→ Excerpted text:
#####

|CHARLEY J. STARR,||
Before HENRY, BRISCOE, and O'BRIEN, Circuit Judges.
After examining the briefs and appellate record, this panel has determined unanimously that oral argument would not materially assist in the determination of this appeal. See Fed. R. App. P. 34(a)(2); 10th Cir. R. 34.1(G). The case is therefore ordered submitted without oral argument.
Charley Joe Starr, a state prisoner proceeding pro se and in forma pauperis,(1) filed a 28 U.S.C. § 2254 petition for writ of habeas corpus. The district court dismissed the petition and denied his request for a certificate of appealability (COA). Starr renews his request for COA here. See 28 U.S.C. § 2253(c)(1)(A); Fed. R. App. P. 22(b)(1). We deny the request.

#####

→ Data shown:
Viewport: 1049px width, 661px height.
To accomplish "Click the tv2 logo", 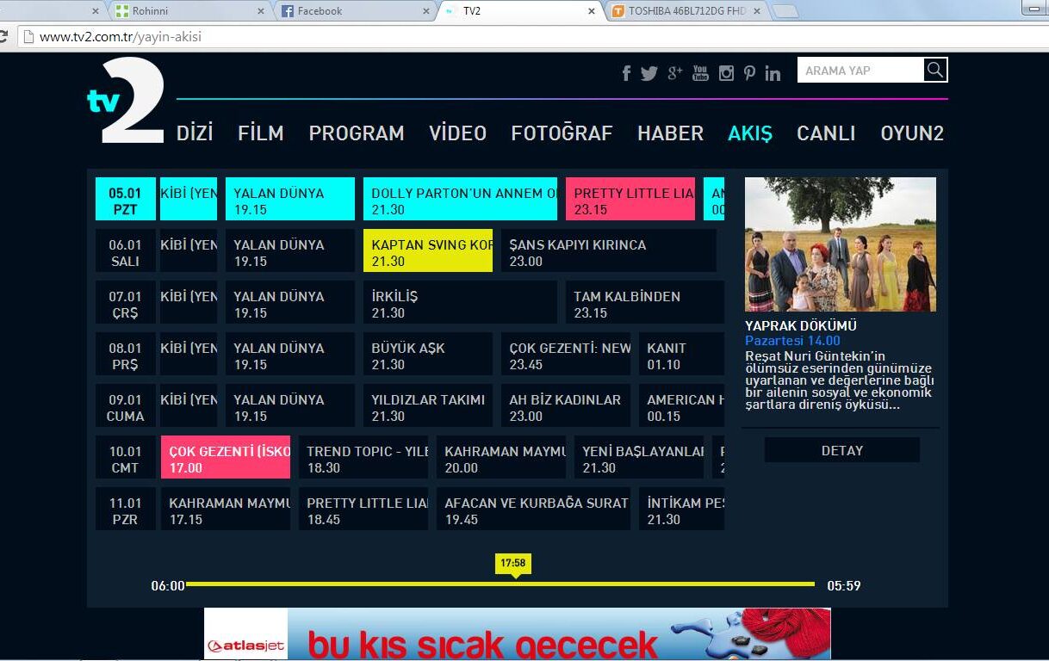I will [127, 101].
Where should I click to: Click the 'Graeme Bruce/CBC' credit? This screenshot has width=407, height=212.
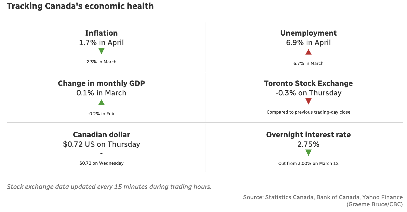374,204
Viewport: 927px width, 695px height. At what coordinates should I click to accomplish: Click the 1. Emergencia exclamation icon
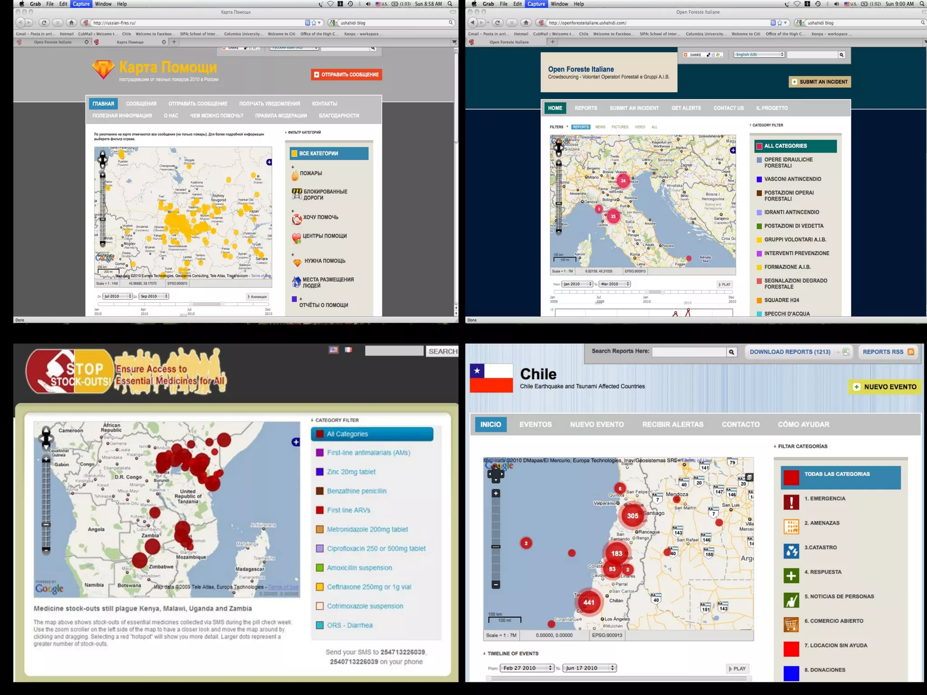point(791,502)
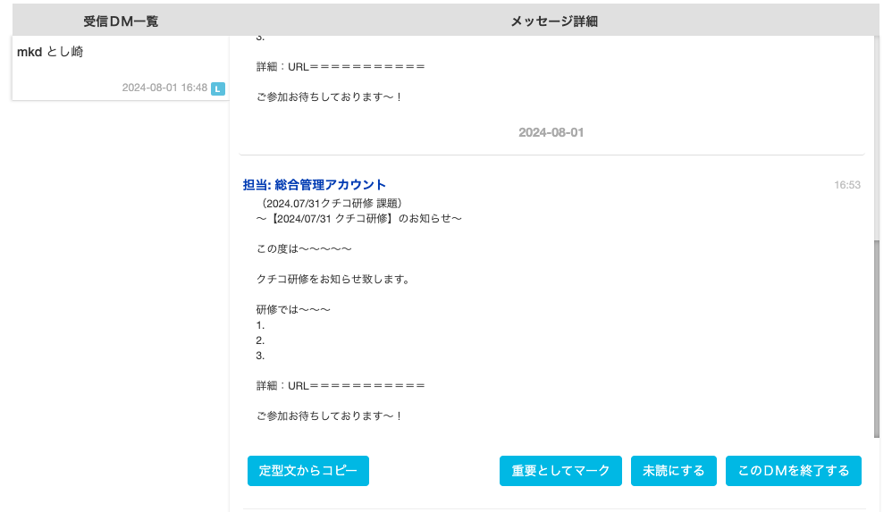
Task: Click the 定型文からコピー button
Action: click(x=308, y=471)
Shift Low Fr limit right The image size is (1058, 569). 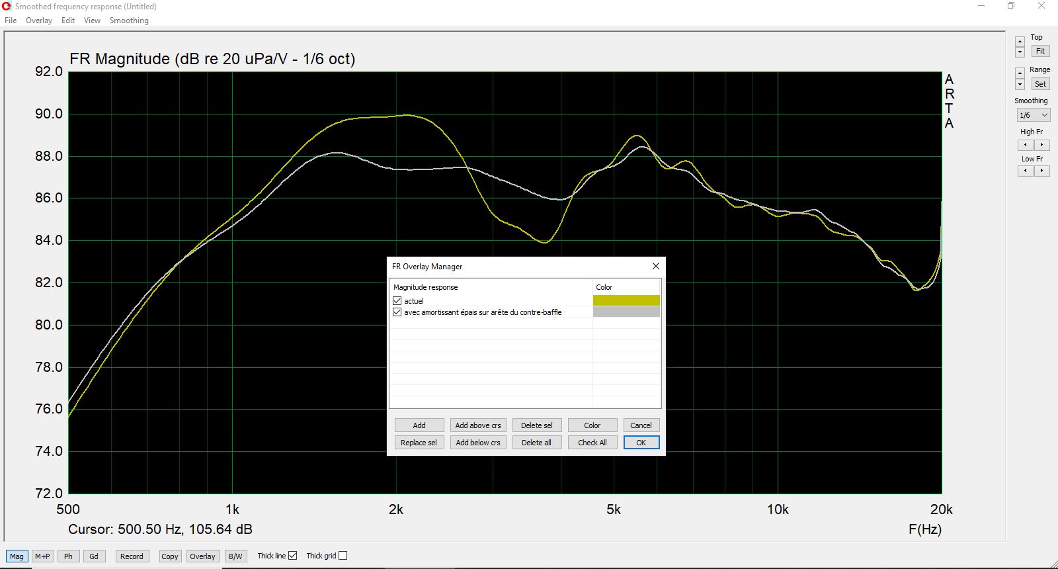[1041, 171]
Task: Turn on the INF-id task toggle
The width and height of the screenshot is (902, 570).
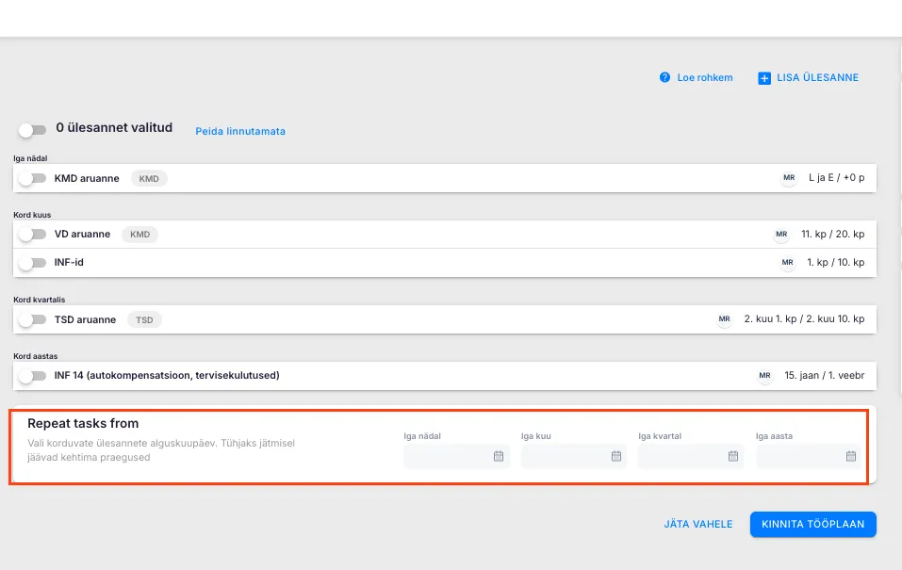Action: point(32,263)
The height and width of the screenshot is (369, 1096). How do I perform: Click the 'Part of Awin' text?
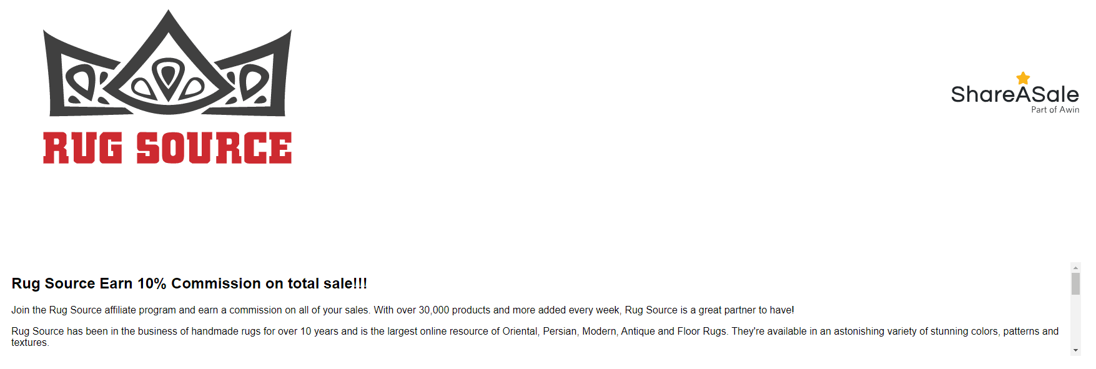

#####

→ Written request A:
Condense the paragraph of the appeals court order beginning "Charley Joe Starr, a state prisoner" into a bulleted list that keeps its main facts.
→ Written request B:
Pick up the appeals court order after its final sentence and continue it.
These items come from a separate source and have no connection to the appeals court order.

→ Answer A:
- Charley Joe Starr, a state prisoner proceeding pro se and in forma pauperis, filed a habeas corpus petition under 28 U.S.C. § 2254.
- The district court dismissed the petition and denied his request for a certificate of appealability (COA).
- Starr renews his COA request on appeal under 28 U.S.C. § 2253(c)(1)(A) and Fed. R. App. P. 22(b)(1).
- The court denies the request.

→ Answer B:
On December 18, 2000, Starr pled guilty in Oklahoma state court, pursuant to a plea agreement, to the manufacture of a controlled dangerous substance (Count 1) and possession of a controlled dangerous substance with intent to distribute within 2,000 feet of a school (Count 2). He was sentenced to twenty years imprisonment with all but the first ten years suspended. Four days after his plea and sentencing, Starr sent a letter to the state court asking to withdraw his guilty plea and consult with an attorney. He explained he made a hasty and incorrect judgment and did not understand everything he signed. The state court filed the letter as a motion to withdraw his plea. While this motion was pending, Starr filed an "Application for Post-Conviction Relief/Appeal Out of Time," a request for an evidentiary hearing, a motion for speedy hearing and "Writ of Habeas Corpus ad Testification," a motion to withdraw his guilty plea, and a motion for appointment of counsel. These motions were denied.(2) Starr appealed the denial of his motion for post-conviction relief to the Oklahoma Court of Criminal Appeals. His conviction was affirmed.
Starr then filed the § 2254 petition at issue here, claiming: (1) he was denied a direct appeal through the ineffective assistance of counsel and the trial court's delay in ruling on his motion to withdraw; and (2) the signature of the defendant of the line designated for counsel and counsel's signature on the line designated for defendant on the "summary of facts for the plea of guilty" form was a technical error of such magnitude that he should be allowed to withdraw his guilty plea.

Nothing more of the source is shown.